[Provided records]

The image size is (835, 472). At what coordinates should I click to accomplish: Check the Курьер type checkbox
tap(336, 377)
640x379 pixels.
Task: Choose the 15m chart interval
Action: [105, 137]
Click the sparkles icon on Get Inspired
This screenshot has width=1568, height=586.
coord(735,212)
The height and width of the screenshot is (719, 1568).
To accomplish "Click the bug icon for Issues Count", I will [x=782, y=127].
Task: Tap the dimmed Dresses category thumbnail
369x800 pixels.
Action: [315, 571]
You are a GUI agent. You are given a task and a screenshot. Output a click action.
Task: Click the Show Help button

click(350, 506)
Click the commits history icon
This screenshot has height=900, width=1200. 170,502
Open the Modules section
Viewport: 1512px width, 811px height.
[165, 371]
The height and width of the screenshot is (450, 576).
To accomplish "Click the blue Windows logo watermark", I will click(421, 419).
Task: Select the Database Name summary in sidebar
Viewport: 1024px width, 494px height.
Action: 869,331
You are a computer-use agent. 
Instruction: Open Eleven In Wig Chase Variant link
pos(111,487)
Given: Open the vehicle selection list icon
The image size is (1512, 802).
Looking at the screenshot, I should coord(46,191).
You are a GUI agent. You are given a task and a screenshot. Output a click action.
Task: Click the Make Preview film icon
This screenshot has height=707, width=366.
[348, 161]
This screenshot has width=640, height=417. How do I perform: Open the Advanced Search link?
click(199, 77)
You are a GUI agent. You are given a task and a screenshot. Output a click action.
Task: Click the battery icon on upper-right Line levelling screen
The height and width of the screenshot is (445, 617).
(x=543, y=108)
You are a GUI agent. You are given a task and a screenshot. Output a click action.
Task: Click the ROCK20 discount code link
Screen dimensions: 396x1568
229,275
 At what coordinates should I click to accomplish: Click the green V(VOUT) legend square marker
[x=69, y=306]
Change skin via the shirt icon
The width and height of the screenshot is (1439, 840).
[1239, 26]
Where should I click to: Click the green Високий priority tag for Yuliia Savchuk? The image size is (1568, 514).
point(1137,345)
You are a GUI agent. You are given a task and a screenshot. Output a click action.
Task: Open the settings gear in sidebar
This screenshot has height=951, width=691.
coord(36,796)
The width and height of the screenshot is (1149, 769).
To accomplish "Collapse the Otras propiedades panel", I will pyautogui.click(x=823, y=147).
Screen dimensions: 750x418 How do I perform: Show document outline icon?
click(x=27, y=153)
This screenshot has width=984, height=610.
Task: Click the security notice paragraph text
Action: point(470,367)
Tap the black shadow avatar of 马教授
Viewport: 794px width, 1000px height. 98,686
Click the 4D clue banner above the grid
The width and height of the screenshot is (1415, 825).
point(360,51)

[/Provided records]

__Exercise directions__.
From the records above, print exactly the lines that run from the line with "Instruction: Open Eleven" to the line with "The width and height of the screenshot is (1149, 769).", inclusive.

__Completed task__.
Instruction: Open Eleven In Wig Chase Variant link
pos(111,487)
Given: Open the vehicle selection list icon
The image size is (1512, 802).
Looking at the screenshot, I should coord(46,191).
You are a GUI agent. You are given a task and a screenshot. Output a click action.
Task: Click the Make Preview film icon
This screenshot has height=707, width=366.
[348, 161]
This screenshot has width=640, height=417. How do I perform: Open the Advanced Search link?
click(199, 77)
You are a GUI agent. You are given a task and a screenshot. Output a click action.
Task: Click the battery icon on upper-right Line levelling screen
The height and width of the screenshot is (445, 617).
(x=543, y=108)
You are a GUI agent. You are given a task and a screenshot. Output a click action.
Task: Click the ROCK20 discount code link
Screen dimensions: 396x1568
229,275
 At what coordinates should I click to accomplish: Click the green V(VOUT) legend square marker
[x=69, y=306]
Change skin via the shirt icon
The width and height of the screenshot is (1439, 840).
[1239, 26]
Where should I click to: Click the green Високий priority tag for Yuliia Savchuk? The image size is (1568, 514).
point(1137,345)
You are a GUI agent. You are given a task and a screenshot. Output a click action.
Task: Open the settings gear in sidebar
This screenshot has height=951, width=691.
coord(36,796)
The width and height of the screenshot is (1149, 769).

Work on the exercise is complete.